Emerging-manager programs sponsored by CalPERS and California State Teachers’ Retirement System don’t explicitly mandate diversity, unlike similar programs at Illinois and New York retirement systems. Both institutions are subject to a California law that prohibits investment decisions based on race or gender, presenting challenges as diversity became a priority for both institutions.
California’s Proposition 209, approved by more than half the state’s voters in 1996, prevents state agencies from creating race- or gender-based criteria for hiring contractors or investment managers.
CalSTRS CIO Christopher Ailman, speaking at CalPERS & CalSTRS Diversity Forum in Sacramento on May 10, called the law “cumbersome.” CalPERS CIO Ted Eliopoulos said at that event that limited partners are more often asking managers about the racial and gender makeups of their investment teams.
In recent years, CalPERS has dedicated considerable resources to finding firms raising their first or second funds, effectively diversifying its pool of managers without issuing requests for proposals that would have violated Prop. 209’s restrictions.
Less-established managers are more likely to be led by women and minorities.
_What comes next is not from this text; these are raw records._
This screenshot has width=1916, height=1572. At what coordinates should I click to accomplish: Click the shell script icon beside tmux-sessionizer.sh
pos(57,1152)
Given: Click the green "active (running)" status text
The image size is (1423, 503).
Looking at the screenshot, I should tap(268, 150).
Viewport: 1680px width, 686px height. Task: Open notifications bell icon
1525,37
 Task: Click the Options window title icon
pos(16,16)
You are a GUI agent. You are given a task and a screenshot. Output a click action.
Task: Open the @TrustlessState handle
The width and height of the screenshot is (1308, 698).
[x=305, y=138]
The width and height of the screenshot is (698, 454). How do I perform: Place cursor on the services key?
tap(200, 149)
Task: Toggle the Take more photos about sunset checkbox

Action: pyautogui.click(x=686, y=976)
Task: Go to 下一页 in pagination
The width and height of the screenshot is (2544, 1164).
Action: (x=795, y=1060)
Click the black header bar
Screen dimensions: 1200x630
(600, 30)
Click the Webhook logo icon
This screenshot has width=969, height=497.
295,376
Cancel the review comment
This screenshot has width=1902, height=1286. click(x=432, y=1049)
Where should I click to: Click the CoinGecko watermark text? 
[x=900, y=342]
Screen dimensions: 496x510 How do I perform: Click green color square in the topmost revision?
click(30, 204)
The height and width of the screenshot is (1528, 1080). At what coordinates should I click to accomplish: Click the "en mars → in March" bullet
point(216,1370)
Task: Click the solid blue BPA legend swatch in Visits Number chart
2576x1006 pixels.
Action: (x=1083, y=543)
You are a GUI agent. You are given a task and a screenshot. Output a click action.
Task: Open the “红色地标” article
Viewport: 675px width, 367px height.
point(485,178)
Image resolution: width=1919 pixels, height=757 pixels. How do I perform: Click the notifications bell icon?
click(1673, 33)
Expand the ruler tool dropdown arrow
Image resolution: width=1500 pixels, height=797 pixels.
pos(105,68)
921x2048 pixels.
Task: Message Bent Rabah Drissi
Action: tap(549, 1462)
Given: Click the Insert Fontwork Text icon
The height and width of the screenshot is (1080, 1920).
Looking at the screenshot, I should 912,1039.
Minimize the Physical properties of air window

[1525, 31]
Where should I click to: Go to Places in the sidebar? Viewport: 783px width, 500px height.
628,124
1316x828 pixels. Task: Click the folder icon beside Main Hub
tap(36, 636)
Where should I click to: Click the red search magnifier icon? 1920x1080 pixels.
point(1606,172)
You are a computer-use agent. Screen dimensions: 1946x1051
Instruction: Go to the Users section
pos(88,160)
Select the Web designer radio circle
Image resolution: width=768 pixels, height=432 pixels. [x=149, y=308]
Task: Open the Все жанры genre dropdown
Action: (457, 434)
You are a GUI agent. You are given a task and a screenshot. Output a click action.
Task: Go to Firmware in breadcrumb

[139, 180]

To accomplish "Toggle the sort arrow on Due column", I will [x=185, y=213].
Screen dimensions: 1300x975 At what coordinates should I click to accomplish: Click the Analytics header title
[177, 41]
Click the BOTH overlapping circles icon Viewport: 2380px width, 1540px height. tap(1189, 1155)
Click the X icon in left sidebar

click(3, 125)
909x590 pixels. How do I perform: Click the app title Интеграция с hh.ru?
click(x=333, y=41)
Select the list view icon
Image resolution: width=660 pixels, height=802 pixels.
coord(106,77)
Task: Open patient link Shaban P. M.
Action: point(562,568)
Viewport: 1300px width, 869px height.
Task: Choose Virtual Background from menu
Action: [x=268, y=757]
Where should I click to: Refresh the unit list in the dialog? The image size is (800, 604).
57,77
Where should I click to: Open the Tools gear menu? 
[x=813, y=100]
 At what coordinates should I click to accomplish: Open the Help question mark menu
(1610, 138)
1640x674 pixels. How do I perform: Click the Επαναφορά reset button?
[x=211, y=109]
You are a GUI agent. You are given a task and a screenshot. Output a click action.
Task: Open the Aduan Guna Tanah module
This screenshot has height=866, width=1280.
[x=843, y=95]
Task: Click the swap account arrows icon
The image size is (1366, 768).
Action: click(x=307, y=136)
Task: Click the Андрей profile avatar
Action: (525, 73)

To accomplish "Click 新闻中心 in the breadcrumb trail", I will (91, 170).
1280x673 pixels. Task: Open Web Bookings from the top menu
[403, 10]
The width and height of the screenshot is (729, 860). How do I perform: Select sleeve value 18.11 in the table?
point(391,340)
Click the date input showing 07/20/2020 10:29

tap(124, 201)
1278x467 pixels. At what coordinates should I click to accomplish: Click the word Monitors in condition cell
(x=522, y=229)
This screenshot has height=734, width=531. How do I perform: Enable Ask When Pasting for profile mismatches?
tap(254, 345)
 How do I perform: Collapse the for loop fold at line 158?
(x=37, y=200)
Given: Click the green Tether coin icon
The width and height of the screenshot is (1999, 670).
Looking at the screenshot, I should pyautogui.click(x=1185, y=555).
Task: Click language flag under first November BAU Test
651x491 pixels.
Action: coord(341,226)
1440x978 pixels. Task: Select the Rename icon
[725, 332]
In effect, the emerging-manager program enables CalPERS to diversify its fund-manager group without formally establishing diversity as a priority, Greenwood said.
“I can see it growing,” he said, adding that he was encouraged by what he’d heard at the diversity event at which Ailman and Eliopoulos spoke earlier in the week.
The commitments CalPERS places with emerging managers could blossom into more significant relationships. In 2015, CalPERS introduced an “Emerging Manager Transition Plan” designed to maintain its relationships with managers that had outgrown its emerging-manager program but were too small to take on the $150 million allocations CalPERS places with larger managers. The emerging-manager program tends to allocate around $10 million or $15 million per commitment.
Another important thing with emerging managers, Greenwood said, is that “we have a large portfolio at CalPERS, and some of those managers are going to fall away over time, and we have to replace those. So emerging managers are very important in that regard.”